* _Your task_
Please retype every one of the following items line for line, without changing anything.

* _Given records_

━━━━

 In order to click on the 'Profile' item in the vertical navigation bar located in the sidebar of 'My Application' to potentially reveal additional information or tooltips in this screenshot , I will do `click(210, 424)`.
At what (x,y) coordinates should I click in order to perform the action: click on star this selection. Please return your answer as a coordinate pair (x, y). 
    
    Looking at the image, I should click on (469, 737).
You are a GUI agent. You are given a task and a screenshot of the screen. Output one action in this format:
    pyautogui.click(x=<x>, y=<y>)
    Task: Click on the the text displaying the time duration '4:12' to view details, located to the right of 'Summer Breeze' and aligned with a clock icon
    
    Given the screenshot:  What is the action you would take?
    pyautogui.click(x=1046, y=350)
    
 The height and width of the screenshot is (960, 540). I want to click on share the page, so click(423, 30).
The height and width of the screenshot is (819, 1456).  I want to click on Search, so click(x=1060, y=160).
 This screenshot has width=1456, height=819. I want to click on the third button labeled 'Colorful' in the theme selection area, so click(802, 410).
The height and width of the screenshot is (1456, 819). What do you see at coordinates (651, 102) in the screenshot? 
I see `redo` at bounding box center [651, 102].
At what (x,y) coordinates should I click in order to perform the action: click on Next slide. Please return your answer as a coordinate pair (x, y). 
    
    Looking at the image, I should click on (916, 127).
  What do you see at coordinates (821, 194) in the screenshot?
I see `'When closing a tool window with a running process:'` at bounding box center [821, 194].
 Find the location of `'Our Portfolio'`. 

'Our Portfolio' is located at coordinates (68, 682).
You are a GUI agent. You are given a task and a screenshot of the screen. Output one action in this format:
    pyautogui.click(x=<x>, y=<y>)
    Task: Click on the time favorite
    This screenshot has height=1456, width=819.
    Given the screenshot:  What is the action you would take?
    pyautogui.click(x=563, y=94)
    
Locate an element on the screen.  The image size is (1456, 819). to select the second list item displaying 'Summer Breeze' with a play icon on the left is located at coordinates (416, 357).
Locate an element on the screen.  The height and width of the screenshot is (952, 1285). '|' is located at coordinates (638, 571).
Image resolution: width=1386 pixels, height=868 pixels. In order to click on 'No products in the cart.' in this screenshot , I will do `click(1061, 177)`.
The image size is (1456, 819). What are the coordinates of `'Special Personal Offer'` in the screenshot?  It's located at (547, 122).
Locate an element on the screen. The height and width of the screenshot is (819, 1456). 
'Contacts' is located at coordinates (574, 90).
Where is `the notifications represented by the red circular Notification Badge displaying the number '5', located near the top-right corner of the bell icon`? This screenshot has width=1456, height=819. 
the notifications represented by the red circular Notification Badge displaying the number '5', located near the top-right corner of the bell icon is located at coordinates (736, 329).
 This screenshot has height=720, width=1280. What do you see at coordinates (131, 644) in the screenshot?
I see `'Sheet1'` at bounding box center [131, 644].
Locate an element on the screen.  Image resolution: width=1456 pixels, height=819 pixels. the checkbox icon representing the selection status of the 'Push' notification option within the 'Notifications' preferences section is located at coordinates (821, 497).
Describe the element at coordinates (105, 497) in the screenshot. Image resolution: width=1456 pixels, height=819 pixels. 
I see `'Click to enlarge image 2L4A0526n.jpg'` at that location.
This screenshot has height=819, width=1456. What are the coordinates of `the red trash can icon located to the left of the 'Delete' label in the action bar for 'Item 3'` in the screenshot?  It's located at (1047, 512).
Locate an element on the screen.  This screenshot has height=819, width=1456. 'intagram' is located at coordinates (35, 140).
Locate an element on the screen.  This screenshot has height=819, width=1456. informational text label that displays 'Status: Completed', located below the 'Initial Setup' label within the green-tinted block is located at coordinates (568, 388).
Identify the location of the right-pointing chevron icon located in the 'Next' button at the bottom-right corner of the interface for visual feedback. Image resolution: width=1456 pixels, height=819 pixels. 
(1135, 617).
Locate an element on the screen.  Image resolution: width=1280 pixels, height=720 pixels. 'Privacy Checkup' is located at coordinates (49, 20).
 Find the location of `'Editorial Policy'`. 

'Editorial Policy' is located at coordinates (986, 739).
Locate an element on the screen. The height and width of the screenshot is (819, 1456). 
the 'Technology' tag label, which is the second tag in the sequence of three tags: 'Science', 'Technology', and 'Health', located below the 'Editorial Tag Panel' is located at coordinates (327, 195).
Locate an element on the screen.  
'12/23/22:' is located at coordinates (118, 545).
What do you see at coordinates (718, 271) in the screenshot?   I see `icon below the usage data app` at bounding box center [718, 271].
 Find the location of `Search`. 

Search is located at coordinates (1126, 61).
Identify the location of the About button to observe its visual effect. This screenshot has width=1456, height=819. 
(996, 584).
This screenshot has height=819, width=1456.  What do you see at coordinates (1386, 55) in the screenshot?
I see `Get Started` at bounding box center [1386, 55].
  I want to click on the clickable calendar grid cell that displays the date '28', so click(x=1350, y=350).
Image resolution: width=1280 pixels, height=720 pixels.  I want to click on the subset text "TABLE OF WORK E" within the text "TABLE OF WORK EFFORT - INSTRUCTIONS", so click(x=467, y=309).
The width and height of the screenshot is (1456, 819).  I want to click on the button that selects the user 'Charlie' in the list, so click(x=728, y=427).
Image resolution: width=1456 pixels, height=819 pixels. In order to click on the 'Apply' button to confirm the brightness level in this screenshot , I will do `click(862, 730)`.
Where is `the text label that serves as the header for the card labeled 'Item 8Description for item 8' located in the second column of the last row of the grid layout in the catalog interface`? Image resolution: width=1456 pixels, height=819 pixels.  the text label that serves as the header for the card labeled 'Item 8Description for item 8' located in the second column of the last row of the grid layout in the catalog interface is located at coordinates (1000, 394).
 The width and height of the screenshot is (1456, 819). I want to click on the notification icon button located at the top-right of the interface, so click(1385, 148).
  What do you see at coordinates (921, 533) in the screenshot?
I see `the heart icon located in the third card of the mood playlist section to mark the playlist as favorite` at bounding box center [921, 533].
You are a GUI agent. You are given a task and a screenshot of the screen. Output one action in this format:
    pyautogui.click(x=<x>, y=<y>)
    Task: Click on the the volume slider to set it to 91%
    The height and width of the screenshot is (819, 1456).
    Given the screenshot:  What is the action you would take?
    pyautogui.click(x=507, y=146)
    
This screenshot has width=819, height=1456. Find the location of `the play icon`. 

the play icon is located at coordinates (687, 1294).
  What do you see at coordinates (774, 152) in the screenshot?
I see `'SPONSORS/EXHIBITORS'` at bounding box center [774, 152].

━━━━

* _Solution to the problem_
 In order to click on the 'Profile' item in the vertical navigation bar located in the sidebar of 'My Application' to potentially reveal additional information or tooltips in this screenshot , I will do `click(210, 424)`.
At what (x,y) coordinates should I click in order to perform the action: click on star this selection. Please return your answer as a coordinate pair (x, y). 
    
    Looking at the image, I should click on (469, 737).
You are a GUI agent. You are given a task and a screenshot of the screen. Output one action in this format:
    pyautogui.click(x=<x>, y=<y>)
    Task: Click on the the text displaying the time duration '4:12' to view details, located to the right of 'Summer Breeze' and aligned with a clock icon
    
    Given the screenshot:  What is the action you would take?
    pyautogui.click(x=1046, y=350)
    
 The height and width of the screenshot is (960, 540). I want to click on share the page, so click(423, 30).
The height and width of the screenshot is (819, 1456).  I want to click on Search, so click(x=1060, y=160).
 This screenshot has width=1456, height=819. I want to click on the third button labeled 'Colorful' in the theme selection area, so click(802, 410).
The height and width of the screenshot is (1456, 819). What do you see at coordinates (651, 102) in the screenshot? 
I see `redo` at bounding box center [651, 102].
At what (x,y) coordinates should I click in order to perform the action: click on Next slide. Please return your answer as a coordinate pair (x, y). 
    
    Looking at the image, I should click on (916, 127).
  What do you see at coordinates (821, 194) in the screenshot?
I see `'When closing a tool window with a running process:'` at bounding box center [821, 194].
 Find the location of `'Our Portfolio'`. 

'Our Portfolio' is located at coordinates (68, 682).
You are a GUI agent. You are given a task and a screenshot of the screen. Output one action in this format:
    pyautogui.click(x=<x>, y=<y>)
    Task: Click on the time favorite
    This screenshot has height=1456, width=819.
    Given the screenshot:  What is the action you would take?
    pyautogui.click(x=563, y=94)
    
Locate an element on the screen.  The image size is (1456, 819). to select the second list item displaying 'Summer Breeze' with a play icon on the left is located at coordinates (416, 357).
Locate an element on the screen.  The height and width of the screenshot is (952, 1285). '|' is located at coordinates (638, 571).
Image resolution: width=1386 pixels, height=868 pixels. In order to click on 'No products in the cart.' in this screenshot , I will do `click(1061, 177)`.
The image size is (1456, 819). What are the coordinates of `'Special Personal Offer'` in the screenshot?  It's located at (547, 122).
Locate an element on the screen. The height and width of the screenshot is (819, 1456). 
'Contacts' is located at coordinates (574, 90).
Where is `the notifications represented by the red circular Notification Badge displaying the number '5', located near the top-right corner of the bell icon`? This screenshot has width=1456, height=819. 
the notifications represented by the red circular Notification Badge displaying the number '5', located near the top-right corner of the bell icon is located at coordinates (736, 329).
 This screenshot has height=720, width=1280. What do you see at coordinates (131, 644) in the screenshot?
I see `'Sheet1'` at bounding box center [131, 644].
Locate an element on the screen.  Image resolution: width=1456 pixels, height=819 pixels. the checkbox icon representing the selection status of the 'Push' notification option within the 'Notifications' preferences section is located at coordinates (821, 497).
Describe the element at coordinates (105, 497) in the screenshot. Image resolution: width=1456 pixels, height=819 pixels. 
I see `'Click to enlarge image 2L4A0526n.jpg'` at that location.
This screenshot has height=819, width=1456. What are the coordinates of `the red trash can icon located to the left of the 'Delete' label in the action bar for 'Item 3'` in the screenshot?  It's located at (1047, 512).
Locate an element on the screen.  This screenshot has height=819, width=1456. 'intagram' is located at coordinates (35, 140).
Locate an element on the screen.  This screenshot has height=819, width=1456. informational text label that displays 'Status: Completed', located below the 'Initial Setup' label within the green-tinted block is located at coordinates (568, 388).
Identify the location of the right-pointing chevron icon located in the 'Next' button at the bottom-right corner of the interface for visual feedback. Image resolution: width=1456 pixels, height=819 pixels. 
(1135, 617).
Locate an element on the screen.  Image resolution: width=1280 pixels, height=720 pixels. 'Privacy Checkup' is located at coordinates (49, 20).
 Find the location of `'Editorial Policy'`. 

'Editorial Policy' is located at coordinates (986, 739).
Locate an element on the screen. The height and width of the screenshot is (819, 1456). 
the 'Technology' tag label, which is the second tag in the sequence of three tags: 'Science', 'Technology', and 'Health', located below the 'Editorial Tag Panel' is located at coordinates (327, 195).
Locate an element on the screen.  
'12/23/22:' is located at coordinates (118, 545).
What do you see at coordinates (718, 271) in the screenshot?   I see `icon below the usage data app` at bounding box center [718, 271].
 Find the location of `Search`. 

Search is located at coordinates (1126, 61).
Identify the location of the About button to observe its visual effect. This screenshot has width=1456, height=819. 
(996, 584).
This screenshot has height=819, width=1456.  What do you see at coordinates (1386, 55) in the screenshot?
I see `Get Started` at bounding box center [1386, 55].
  I want to click on the clickable calendar grid cell that displays the date '28', so click(x=1350, y=350).
Image resolution: width=1280 pixels, height=720 pixels.  I want to click on the subset text "TABLE OF WORK E" within the text "TABLE OF WORK EFFORT - INSTRUCTIONS", so click(x=467, y=309).
The width and height of the screenshot is (1456, 819).  I want to click on the button that selects the user 'Charlie' in the list, so click(x=728, y=427).
Image resolution: width=1456 pixels, height=819 pixels. In order to click on the 'Apply' button to confirm the brightness level in this screenshot , I will do `click(862, 730)`.
Where is `the text label that serves as the header for the card labeled 'Item 8Description for item 8' located in the second column of the last row of the grid layout in the catalog interface`? Image resolution: width=1456 pixels, height=819 pixels.  the text label that serves as the header for the card labeled 'Item 8Description for item 8' located in the second column of the last row of the grid layout in the catalog interface is located at coordinates (1000, 394).
 The width and height of the screenshot is (1456, 819). I want to click on the notification icon button located at the top-right of the interface, so click(1385, 148).
  What do you see at coordinates (921, 533) in the screenshot?
I see `the heart icon located in the third card of the mood playlist section to mark the playlist as favorite` at bounding box center [921, 533].
You are a GUI agent. You are given a task and a screenshot of the screen. Output one action in this format:
    pyautogui.click(x=<x>, y=<y>)
    Task: Click on the the volume slider to set it to 91%
    The height and width of the screenshot is (819, 1456).
    Given the screenshot:  What is the action you would take?
    pyautogui.click(x=507, y=146)
    
This screenshot has width=819, height=1456. Find the location of `the play icon`. 

the play icon is located at coordinates (687, 1294).
  What do you see at coordinates (774, 152) in the screenshot?
I see `'SPONSORS/EXHIBITORS'` at bounding box center [774, 152].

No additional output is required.